On Wed, 25 Jul 2001, David Miller wrote:

I know it's bad form to followup ones own message, but enough digging
turned up an answer that someone else may find useful.

> Hi All:)
> 
> I'm running mysql-3.23.30-gamma on FreeBSD 4.3-stable and running into a
> problem with max file sizes.
> 
> I've got a table, names, which is taking 4294967288 bytes.  I notice this
> is 8 bytes less than 2^32, so I assume there's a 32 bit pointer issue
> within mysql somewhere.
>
> large_files_support is ON, but trying to write more records gives me this
> error:
> 
> Err 1114 (The table 'names' is full) writing record
> 
> Please, someone, tell me that mysql isn't limited to 4 GB tables:)  How do
> I create much larger tables?

MySQL isn't limited to 4 GB, although individual files may be.  "show
table status" will show what their limits are.

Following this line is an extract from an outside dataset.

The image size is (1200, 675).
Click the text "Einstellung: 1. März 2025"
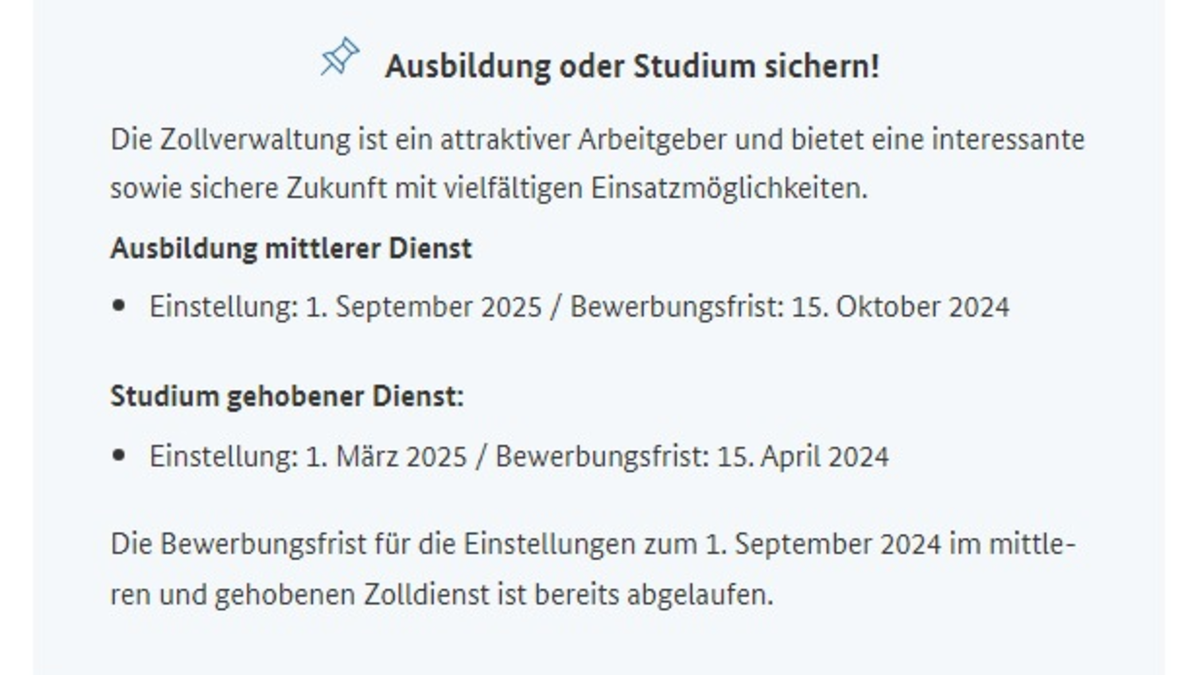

In manual_Reference.html one finds: 

      When you use a MyISAM table, MySQL uses the product of
      max_rows * avg_row_length to decide how big the resulting
      table will be. If you don't specify any of the above options, the
      maximum size for a table will be 4G (or 2G if your operating
      systems only supports 2G tables). The reason for this is just to
      keep down the pointer sizes to make the index smaller and faster
      if you don't really need big files. 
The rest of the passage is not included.